EDIT 2: I briefly outlined it below, but in the interest of clarity, I'm adding the rest of what I need to do, because I don't know how to find the cumulative CRC across multiple characters.
I need to find the cumulative CRC of the String below, and print the CRC thus far every 64th character. My answer is currently bf58 for the first 64, when the answer SHOULD be 1a6a.
public class test2 {
static String binaryCRC = "1010000001010011";
static long divisor = Long.parseLong(binaryCRC, 2);
static long cumCRC = divisor;
static long mask = 0x8000;
static long[] crcTable = new long[256];
static int counter = 0;
static String text = "abcdefghijklmnopqrstuvwxyz12345-ABCDEFGHIJKLMNOPQRSTUVWX"
+ "YZ12345abcdefghijklmnopqrstuvwxyz12345-ABCDEFGHIJKLMNOPQ"

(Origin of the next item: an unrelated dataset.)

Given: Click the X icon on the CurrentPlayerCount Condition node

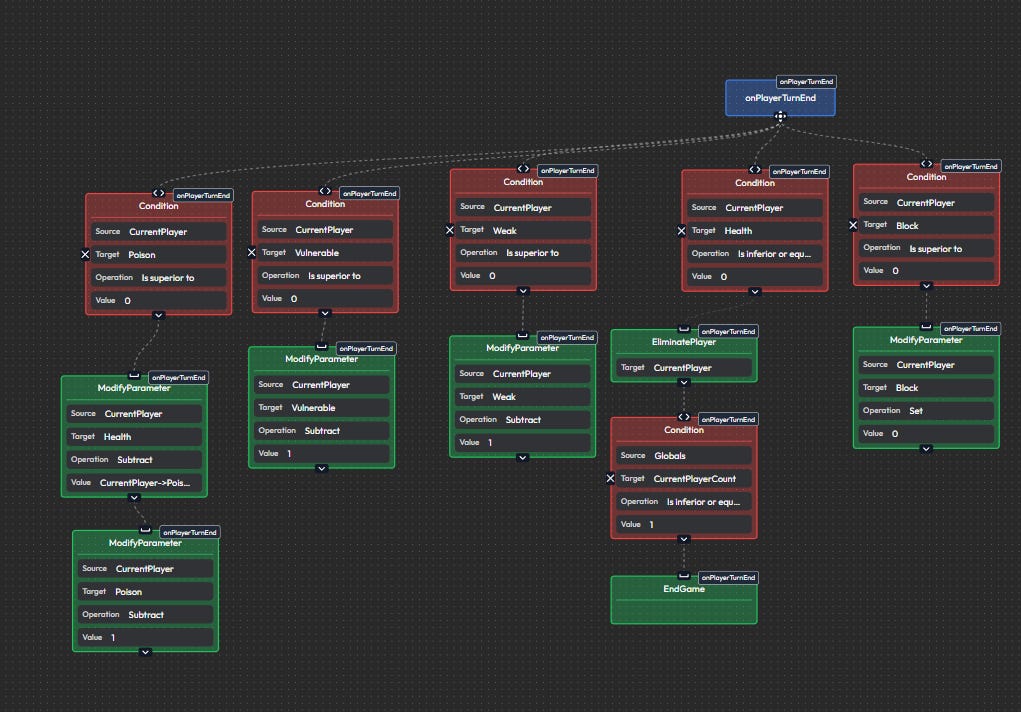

+ "RSTUVWXYZ12345abcdefghijklmnopqrstuvwxyz12345-ABCDEFGHIJ"
+ "KLMNOPQRSTUVWXYZ12345abcdefghijklmnopqrstuvwxyz12345-ABC"

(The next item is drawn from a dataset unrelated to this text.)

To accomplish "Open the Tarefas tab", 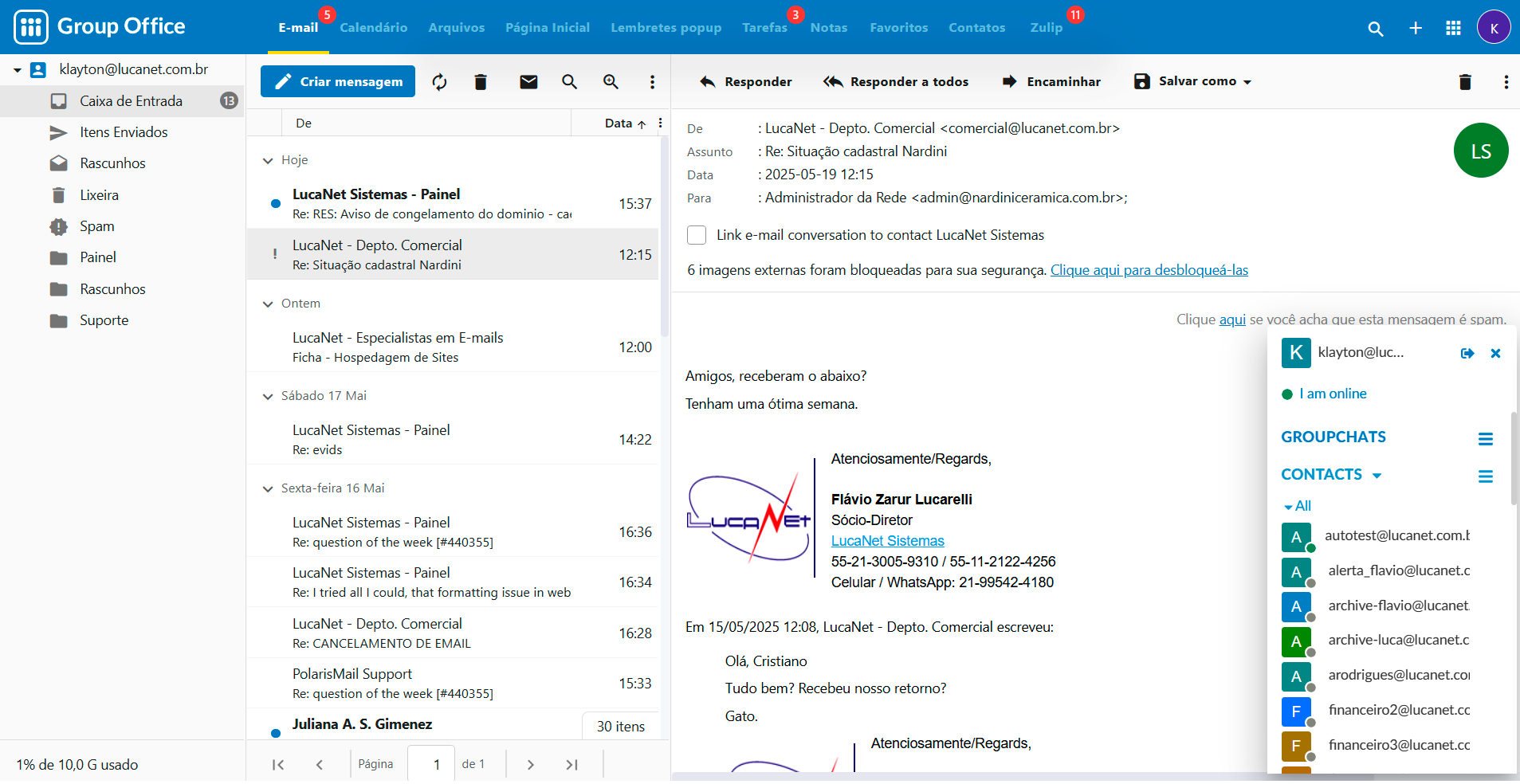I will tap(764, 28).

+ "DEFGHIJKLMNOPQRSTUVWXYZ12345abcdefghijklmnopqrstuvwxyz12"
+ "345-ABCDEFGHIJKLMNOPQRSTUVWXYZ12345abcdefghijklmnopqrstu"
+ "vwxyz12345-ABCDEFGHIJKLMNOPQRSTUVWXYZ12345.............."

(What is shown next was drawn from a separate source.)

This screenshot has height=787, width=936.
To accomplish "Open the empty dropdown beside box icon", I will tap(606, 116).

+ "........................................................"
+ "........................................................"
+ "000075dc";
static char[] chars = text.toCharArray();
public static void main(String[] args) {
for (int i = 0; i < chars.length - 8; i += 2) {
crc((byte)chars[i], (byte)chars[i + 1]);
System.out.print(chars[i] + "" + chars[i+1]);
//Probably wrong
cumCRC = ((cumCRC >> 8) ^ crcTable[i / 2]) & 0xFFFF;
if ((i + 2) % 64 == 0) {
System.out.println(" - " + Long.toHexString(cumCRC));
}
}
}
public static void crc(byte first, byte second) {
long total = ((first << 8) + second);
//System.out.print(Long.toHexString(total));
for (int i = 0; i < binaryCRC.length(); i++) {
if ((total & mask) != 0) {
total = (total << 1) ^ divisor;
} else {
total <<= 1;
}
}
//System.out.println(" -> " + Long.toHexString(total));
crcTable[counter] = total;
counter++;
}
}
Ok, this is closer. You need to check the high bit, then shift, then exclusive-or the polynomial if the high bit was a one. You are doing the shift after, which is obviously wrong since it guarantees that the answer always has a low bit of zero.
Update for edited answer:
The code is now correct. However you are entering the polynomial incorrectly on the website you linked. The actual polynomial has an x16 term as well. Put in that leading one.
Update for another edit:
You do not calculate a CRC for each pair of bytes separately. Instead you continue to process the CRC with more bytes. Before the first step, you exclusive-ored the initial CRC, zero, with the two bytes (though you may not realize you did that). Just keep doing that with the intermediate CRCs.